# [Obiettivo del compito]
In base all'intervista a Claudia Rocchini, rispondi:
1. Con quale parco faunistico è nata la collaborazione di Nikon?
2. Qual è stata la prima reflex digitale di Claudia Rocchini?
3. Per quale rivista cura la rubrica “Io Fotografa”?

Intervista a Claudia Rocchini

A cura di: Dino del Vescovo

Nasce anche dalla collaborazione fra Nikon e il Parco Faunistico Oasi di Sant'Alessio di Pavia, l'idea di intervistare la giornalista e fotografa Claudia Rocchini. Fotografa “di natura e in natura”, come la stessa Claudia preferisce definirsi, offre nelle risposte che seguono un interessante punto di vista sulla fotografia naturalistica in genere, e più nello specifico sulle riprese ottenute in aree semi-controllate dall'uomo. Spiega inoltre come possa instaurarsi empatia fra il fotografo e l'individuo o la particolare specie di interesse. Appassionata e sensibile alle tematiche ecologiche e ambientali, la fotogiornalista si occupa tra l'altro di affiancare i fotografi nella promozione e sviluppo delle loro attività professionali, vantando ottime conoscenze di marketing tradizionale e dei metodi legati ai più moderni mezzi di comunicazione e diffusione, su tutti i social network.

Nikonista sin dalla sua prima reflex digitale, una Nikon D40x, apprezza della casa giapponese l'aspetto ergonomico e della facilità di accesso ai comandi. Collabora con la rivista FOTOGRAFIA REFLEX, per la quale cura la rubrica “Io Fotografa”. Attualmente lavora e scatta con una Nikon D700 a cui seguirà con ogni probabilità la top di gamma D4.

Buongiorno Claudia, come definiresti la fotografia naturalistica?

# [Contenuto dei dati]

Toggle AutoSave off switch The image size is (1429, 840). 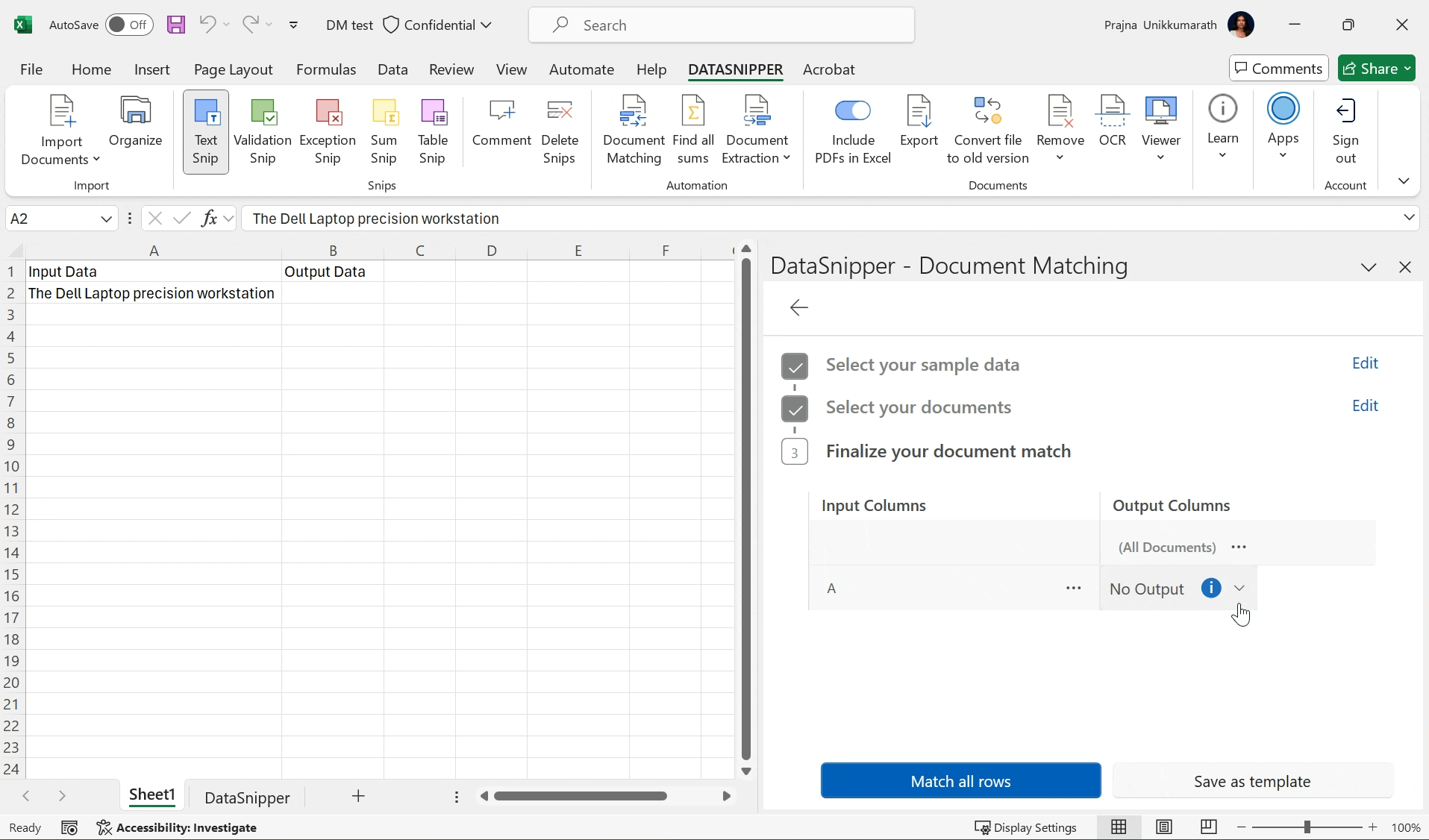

# [Risposta corretta]
1. Il Parco Faunistico Oasi di Sant'Alessio di Pavia.
2. Una Nikon D40x.
3. FOTOGRAFIA REFLEX.